III. Drug-Drug Interactions
1. A very clinically significant interaction: efavirenz (EFV) and subdermal levonorgestrel (LNG) contraceptive implant (Abstract 85LB webcast). The LNG implant is a recommended and widely used contraceptive in resource-limited settings. It has an intended duration of use of 4-5 years after insertion, and an expected failure rate of < 1%. LNG is metabolized by CYP3A4, and EFV is a well-known inducer of CYP3A, thus setting up the potential for an interaction that reduces LNG concentrations. This is exactly what Scarsi and her colleagues found. There was approximately a 48% reduction in LNG concentrations in HIV-infected women receiving EFV-containing ART who had the LNG implant inserted (N=20).

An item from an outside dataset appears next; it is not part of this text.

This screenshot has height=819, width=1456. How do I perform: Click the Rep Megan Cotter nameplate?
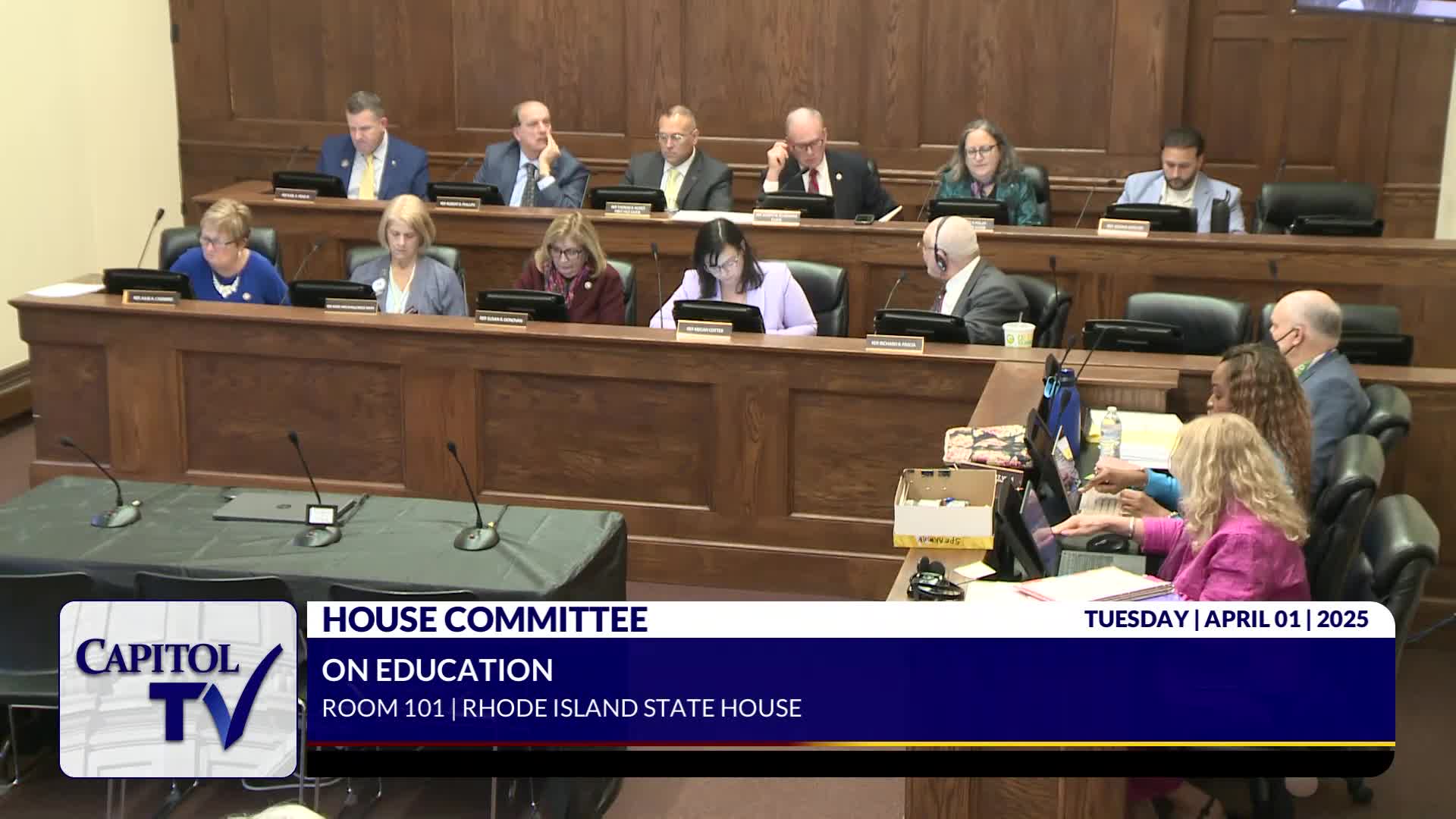click(704, 330)
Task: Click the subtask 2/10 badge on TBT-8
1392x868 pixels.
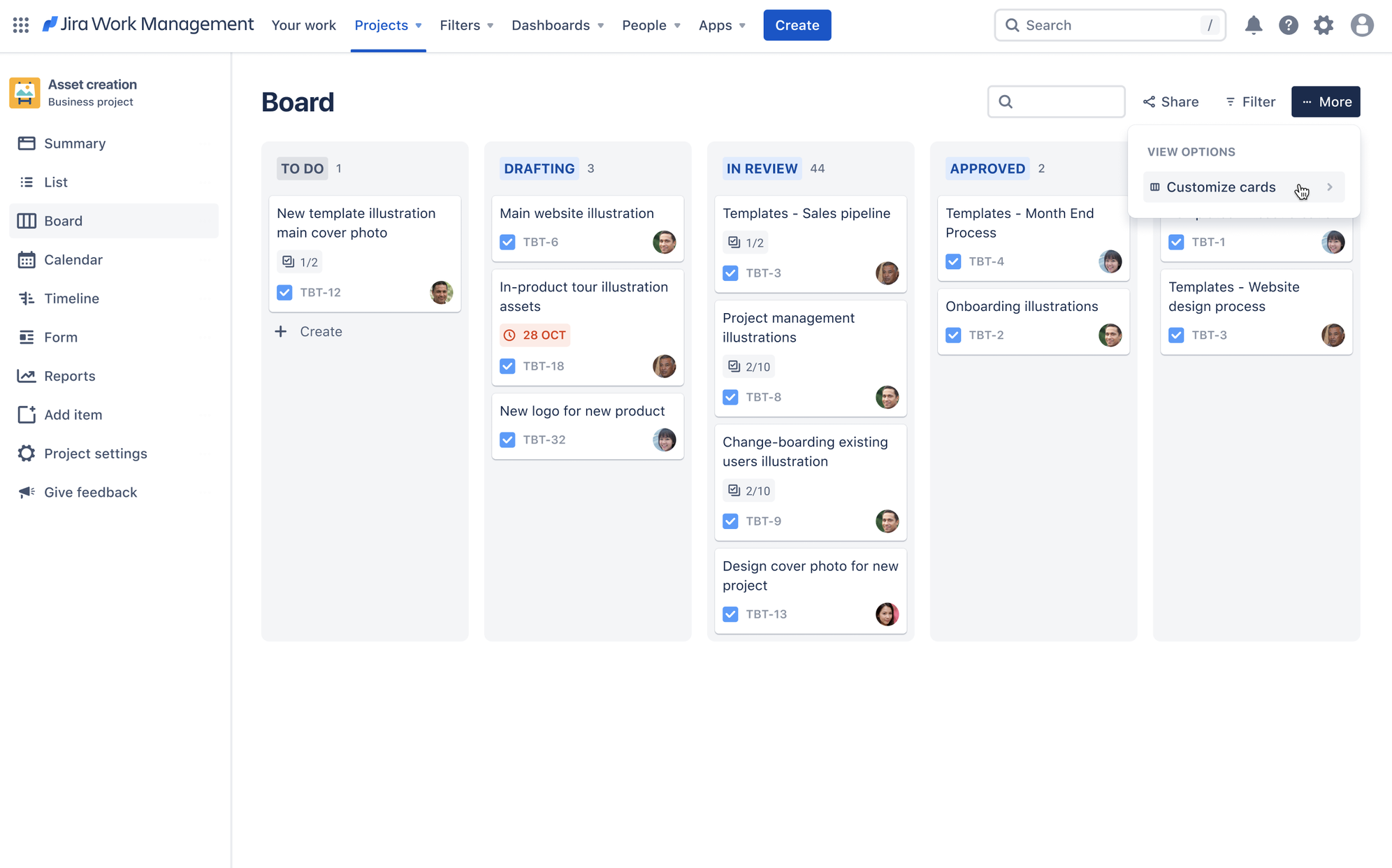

There were 3 unintended, breakthrough pregnancies in these women, for a contraceptive failure rate of 15% (3/20); there were no breakthrough pregnancies in the control group. There are some very clear implications of this work: women on EFV who have the LNG implant should be counseled regarding the possibility of unintended pregnancies and the addition of other forms of contraception should be considered. Effective contraception for HIV-infected women on EFV-containing ART is a public health priority. More research is urgently needed on ART options that can be used with the LNG implant.
All in all, CROI 2015 was an outstanding meeting, and progress on several fronts was reported. CROI 2016 will be in Boston, MA, February 21-25, 2016 - - and hopefully the Boston winter of 2016 will not be a repeat of the Boston winter of 2015!